#### Problem
Take the entries below and reproduce exactly the portion that begins at the line containing "Image resolution: width=721" and ends at the line containing "This screenshot has width=638, height=445.", keeping both ends, dropping pictures, and adding nothing else.

#### Raw data
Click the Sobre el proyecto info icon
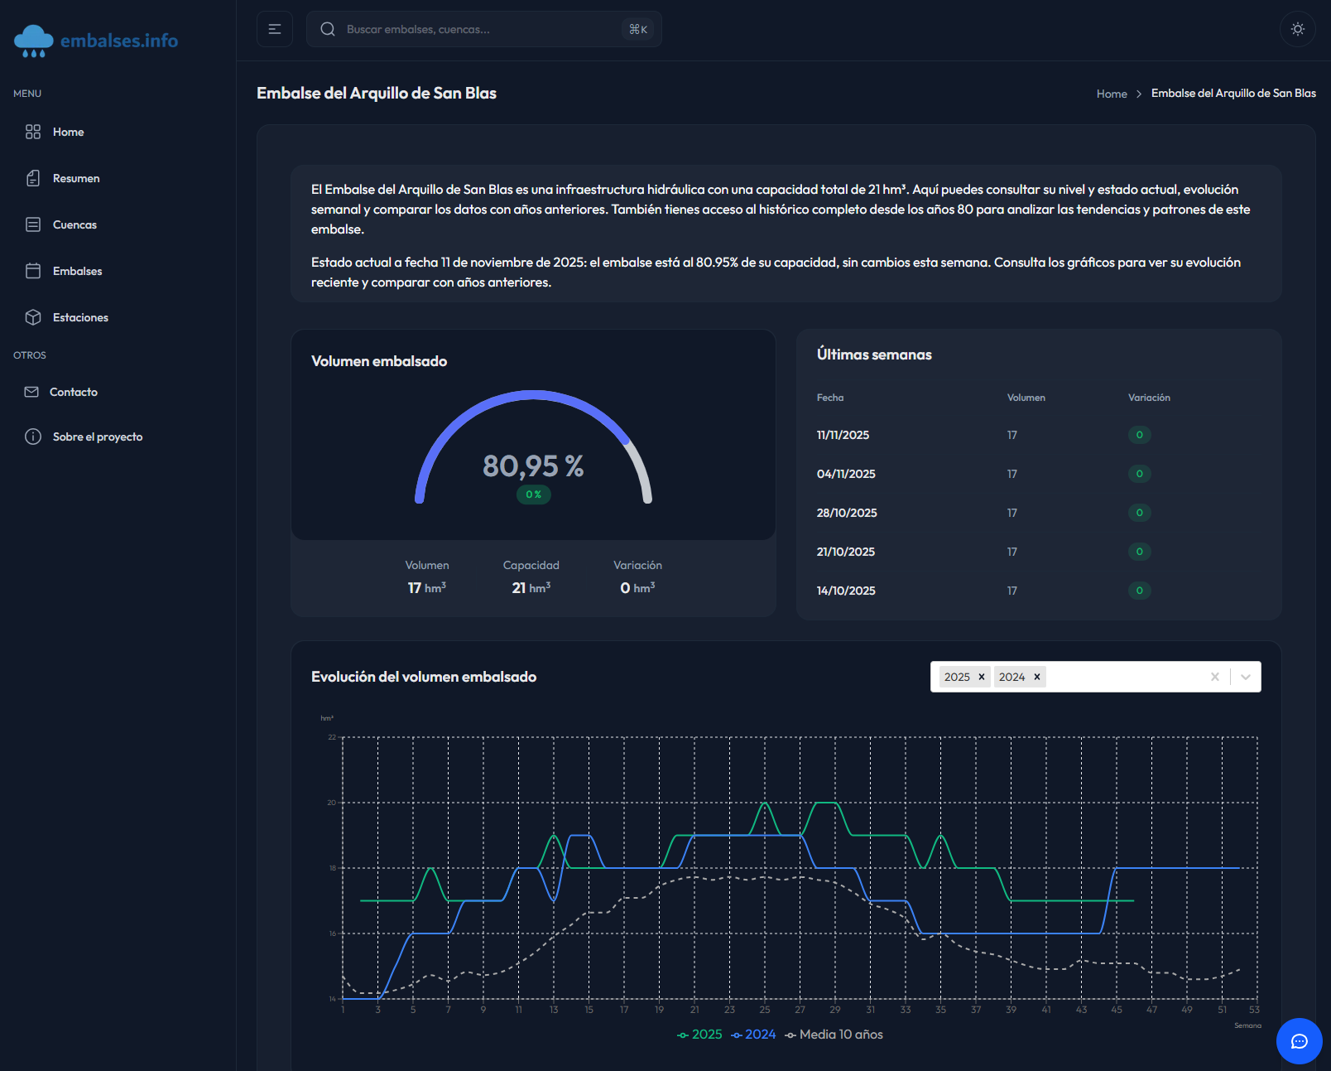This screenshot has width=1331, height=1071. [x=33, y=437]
--
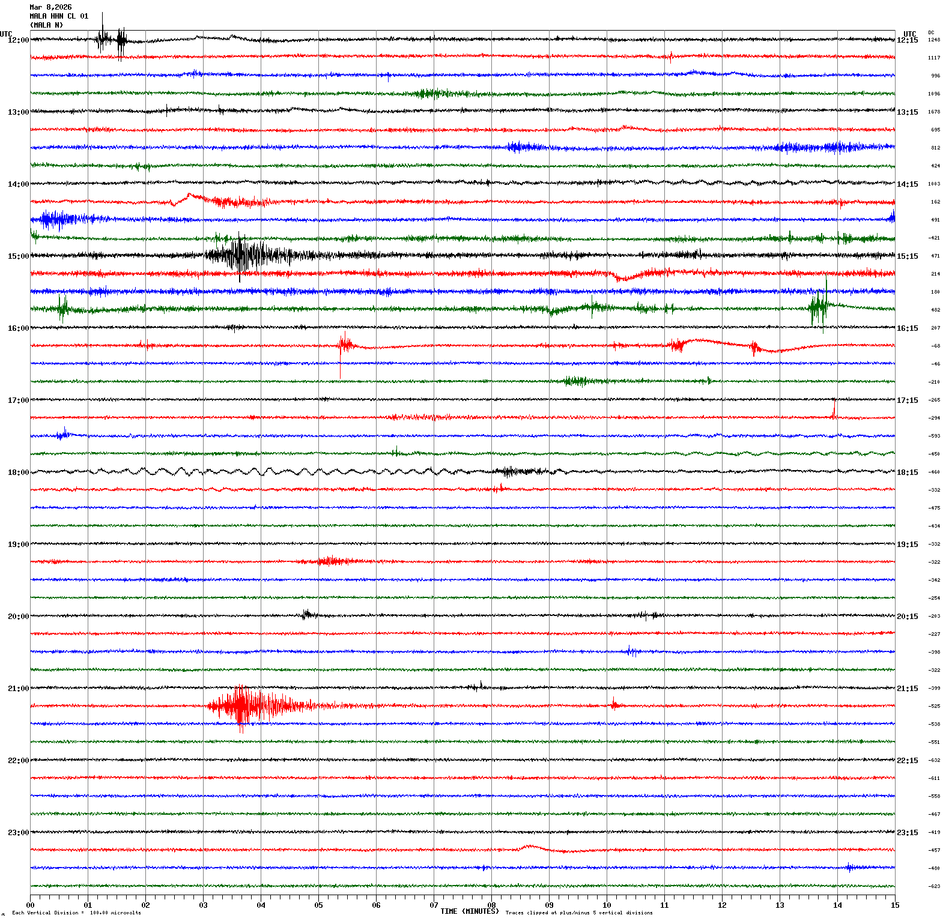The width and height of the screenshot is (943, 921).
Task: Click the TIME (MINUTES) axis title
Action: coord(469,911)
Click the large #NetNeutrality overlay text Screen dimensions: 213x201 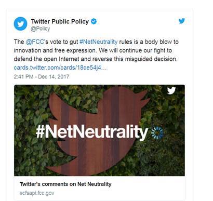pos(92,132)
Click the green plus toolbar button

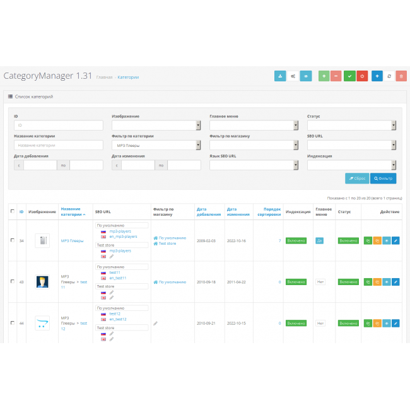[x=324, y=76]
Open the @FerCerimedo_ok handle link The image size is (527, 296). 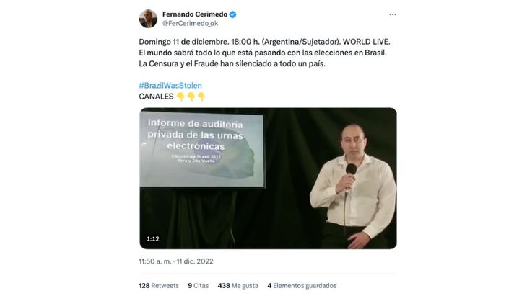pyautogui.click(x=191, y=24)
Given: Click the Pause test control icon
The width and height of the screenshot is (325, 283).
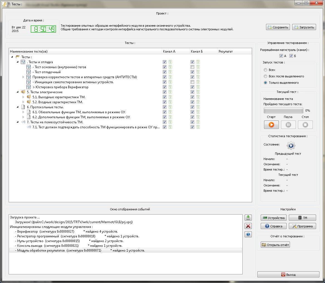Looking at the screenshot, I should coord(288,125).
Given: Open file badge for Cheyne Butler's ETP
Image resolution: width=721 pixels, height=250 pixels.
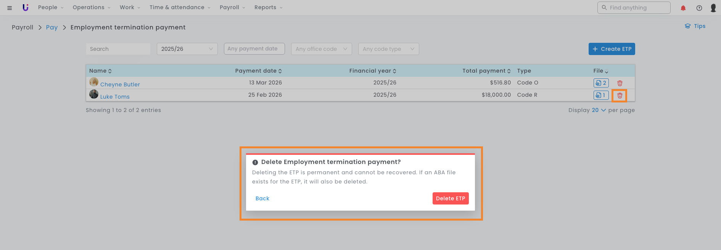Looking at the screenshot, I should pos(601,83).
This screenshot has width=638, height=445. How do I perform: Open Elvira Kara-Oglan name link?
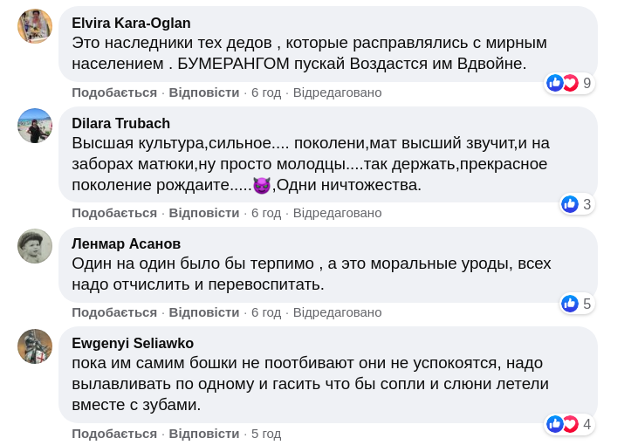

#### Your response
Image resolution: width=721 pixels, height=250 pixels.
Looking at the screenshot, I should pos(601,83).
This screenshot has width=638, height=445. How do I perform: Open Elvira Kara-Oglan name link?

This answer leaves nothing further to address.